La primera vez que percibí un asombro enorme, tenía 5 años, fue cuando Armstrong pisó la Luna, en un incierto mes de julio del '69. En casa, entre canciones de Lolita Torres, Rosamel Araya y Osvaldo Pugliese, no se hablaba de otra cosa y para completarla, mi tía abuela Fina dijo en diciembre de ese año que el Niño Dios nos había traído a mi primo Edgardo y a mí sendos trajes de astronautas. La segunda vez que me asombré, fue aún de manera más intensa, en diciembre del '71, tenía 7 años, y esa noche, cuando ningún club del interior del país (de fuera de la provincia de Buenos Aires, me refiero) había logrado ganar un campeonato oficial de AFA, Central superó a San Lorenzo y desató un carnaval interminable, que a mis ojos era algo inédito. Fui con mi viejo a la avenida Alberdi y Avellaneda, pude sentir de cerca esa marea eterna de gente que se lanzó a las calles sin rumbo fijo, con el solo objetivo de cantar "Central Campeón". Venían caminando, en carros tirados por caballos, en bicicletas, en coches, en sillas de ruedas, en camionetas de fleteros, no importaba en qué vehículo, sólo la idea de juntarse en las calles para celebrar ese primer campeonato. Cuando terminé pisando el césped del estadio (preludio del Gigante de Arroyito), en medio de miles de personas, no me di cuenta del todo que estaba naciendo una leyenda, sólo me invadía el asombro.
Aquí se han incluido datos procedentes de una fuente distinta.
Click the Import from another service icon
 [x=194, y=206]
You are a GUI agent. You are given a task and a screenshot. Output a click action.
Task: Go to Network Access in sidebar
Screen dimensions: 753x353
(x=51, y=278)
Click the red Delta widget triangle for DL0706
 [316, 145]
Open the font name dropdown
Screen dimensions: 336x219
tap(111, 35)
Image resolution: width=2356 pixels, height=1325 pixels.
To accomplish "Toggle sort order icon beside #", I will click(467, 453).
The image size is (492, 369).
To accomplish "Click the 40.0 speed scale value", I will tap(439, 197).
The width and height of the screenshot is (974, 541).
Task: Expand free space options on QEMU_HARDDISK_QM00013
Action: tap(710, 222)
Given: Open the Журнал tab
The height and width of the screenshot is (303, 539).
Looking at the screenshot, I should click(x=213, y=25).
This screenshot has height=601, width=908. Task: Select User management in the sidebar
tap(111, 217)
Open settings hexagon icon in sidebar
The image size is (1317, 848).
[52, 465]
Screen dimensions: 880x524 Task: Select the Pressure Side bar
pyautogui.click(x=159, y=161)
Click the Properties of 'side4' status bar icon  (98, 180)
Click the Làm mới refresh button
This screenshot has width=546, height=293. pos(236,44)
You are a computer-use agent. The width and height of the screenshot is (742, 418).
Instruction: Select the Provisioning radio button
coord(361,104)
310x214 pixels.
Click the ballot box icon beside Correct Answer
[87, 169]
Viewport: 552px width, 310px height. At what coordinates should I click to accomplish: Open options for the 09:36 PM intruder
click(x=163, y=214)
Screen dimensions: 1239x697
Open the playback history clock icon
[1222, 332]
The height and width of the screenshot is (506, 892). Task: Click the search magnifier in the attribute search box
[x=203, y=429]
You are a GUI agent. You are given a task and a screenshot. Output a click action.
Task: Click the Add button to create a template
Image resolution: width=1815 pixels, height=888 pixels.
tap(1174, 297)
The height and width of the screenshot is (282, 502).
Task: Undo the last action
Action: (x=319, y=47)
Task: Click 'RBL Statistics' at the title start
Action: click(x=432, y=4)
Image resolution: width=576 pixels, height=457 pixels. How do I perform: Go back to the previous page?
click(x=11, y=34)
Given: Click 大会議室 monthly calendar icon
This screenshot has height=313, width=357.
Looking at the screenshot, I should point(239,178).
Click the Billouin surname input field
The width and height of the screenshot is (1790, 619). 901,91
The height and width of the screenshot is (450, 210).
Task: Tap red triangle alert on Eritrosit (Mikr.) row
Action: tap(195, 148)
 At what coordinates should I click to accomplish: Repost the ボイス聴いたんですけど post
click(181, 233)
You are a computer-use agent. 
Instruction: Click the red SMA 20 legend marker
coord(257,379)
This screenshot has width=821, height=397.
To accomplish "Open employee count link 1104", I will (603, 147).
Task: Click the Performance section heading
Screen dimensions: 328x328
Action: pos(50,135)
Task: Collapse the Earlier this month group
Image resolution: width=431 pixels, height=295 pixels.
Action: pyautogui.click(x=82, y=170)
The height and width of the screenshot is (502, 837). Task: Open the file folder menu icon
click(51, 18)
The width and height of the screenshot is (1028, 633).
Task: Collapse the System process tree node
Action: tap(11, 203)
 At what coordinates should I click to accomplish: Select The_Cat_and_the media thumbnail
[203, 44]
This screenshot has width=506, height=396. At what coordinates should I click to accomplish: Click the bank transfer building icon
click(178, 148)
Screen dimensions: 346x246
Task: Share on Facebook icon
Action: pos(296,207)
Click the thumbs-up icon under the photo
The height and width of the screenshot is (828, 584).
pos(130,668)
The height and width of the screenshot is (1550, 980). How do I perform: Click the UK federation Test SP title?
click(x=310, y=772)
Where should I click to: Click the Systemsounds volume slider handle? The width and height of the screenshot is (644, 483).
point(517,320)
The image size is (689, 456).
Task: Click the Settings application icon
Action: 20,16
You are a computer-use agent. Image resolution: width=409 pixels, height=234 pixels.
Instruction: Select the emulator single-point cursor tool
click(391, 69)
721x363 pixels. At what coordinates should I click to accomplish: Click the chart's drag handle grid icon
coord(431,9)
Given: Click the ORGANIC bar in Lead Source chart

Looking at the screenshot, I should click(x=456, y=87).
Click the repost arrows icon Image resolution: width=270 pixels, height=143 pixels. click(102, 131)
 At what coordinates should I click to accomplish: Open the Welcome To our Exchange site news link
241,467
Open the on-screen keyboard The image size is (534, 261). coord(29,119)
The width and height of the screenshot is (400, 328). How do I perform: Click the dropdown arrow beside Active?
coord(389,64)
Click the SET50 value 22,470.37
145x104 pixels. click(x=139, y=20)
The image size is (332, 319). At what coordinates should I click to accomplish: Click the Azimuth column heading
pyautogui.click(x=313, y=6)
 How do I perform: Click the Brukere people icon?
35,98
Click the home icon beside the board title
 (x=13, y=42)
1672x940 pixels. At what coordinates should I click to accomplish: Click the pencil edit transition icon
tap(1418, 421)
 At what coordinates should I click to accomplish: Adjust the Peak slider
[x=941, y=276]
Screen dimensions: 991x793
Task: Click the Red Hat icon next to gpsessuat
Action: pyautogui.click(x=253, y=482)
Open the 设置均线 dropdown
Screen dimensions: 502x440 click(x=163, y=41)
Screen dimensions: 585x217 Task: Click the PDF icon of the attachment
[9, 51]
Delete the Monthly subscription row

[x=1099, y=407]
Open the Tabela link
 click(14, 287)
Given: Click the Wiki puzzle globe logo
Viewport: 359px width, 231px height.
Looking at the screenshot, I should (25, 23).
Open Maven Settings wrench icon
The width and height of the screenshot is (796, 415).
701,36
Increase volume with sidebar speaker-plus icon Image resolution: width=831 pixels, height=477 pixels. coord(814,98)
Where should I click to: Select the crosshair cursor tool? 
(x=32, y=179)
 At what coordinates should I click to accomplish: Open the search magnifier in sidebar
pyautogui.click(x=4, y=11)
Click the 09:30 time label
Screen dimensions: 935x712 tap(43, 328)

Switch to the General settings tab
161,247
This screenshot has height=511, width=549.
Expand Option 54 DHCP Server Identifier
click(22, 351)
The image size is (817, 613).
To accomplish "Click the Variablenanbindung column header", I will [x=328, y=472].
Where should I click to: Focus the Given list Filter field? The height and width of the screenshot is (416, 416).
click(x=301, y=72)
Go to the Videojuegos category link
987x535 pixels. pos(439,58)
La tercera vez que me invadió un asombro inmenso fue en agosto del '97, cuando nació mi hija Ángeles y la tuve en mis brazos por primera vez, apenas llegó a este mundo, en un sala de parto donde todo parecía ser intensamente natural y emotivo. Ángeles fue creciendo con libertad, entre libros, música y juegos y todo, parecía que el fútbol no le iba a interesar. Y así fue, a ella no le interesa el fútbol, le interesa Central. Y así, la vi llorar con el descenso, la vi inundarse de felicidad con el ascenso, la vi llorar ante el robo más grande de la historia del fútbol argentino, en la final de la Copa Argentina del 2014, y anoche, la noche del 6 de diciembre, esa es otra historia. La cuarta y última vez que mi asombro superó los parámetros normales fue en diciembre. No podía ser de otra manera. Tal como lo imaginé más de una vez, durante todos estos años... apenas terminó el partido, tras un sufrimiento pasional (no podía ser de otra manera tampoco), salí con Ángeles y Vivi a la calle y vi, nuevamente, miles de almas deambulando con alegría por las calles. Esa oleada de gente nos fue empujando hacia el Monumento a la Bandera, donde personajes de todo calibre, familias enteras, jóvenes, muy jóvenes, destilaban fervor por ese sentimiento en común que se fundía con el pavimento de nuestra ciudad. Ver a mi hija, a mi lado muy feliz, corroboraba para siempre mi cuarto asombro de vida, mixturado con toda esa gente que llegaba desde los barrios, con una única contraseña: alguna remera azul y amarilla, la camiseta original, una bandera auriazul, levantaba el grito de Dale Campeón.

Sin dudas, ya no soy aquel pequeño pibe del '71, soy un hombre de 54 que, desbordado por la emoción, no pudo contener todo lo que le venía a la mente: los viejos que lo hicieron canalla, los amigos que ya no están y que iban a la cancha juntos, los años que pasaron muy rápido, con varios campeonatos en el medio, varios sinsabores, la pasión de siempre, la auténtica, alejada del negocio, y este regalo de la vida que muestra que aún se puede tener una noche de alegría colectiva en paz. Escribo porque no tengo voz, la dejé en las gloriosas calles de mi ciudad.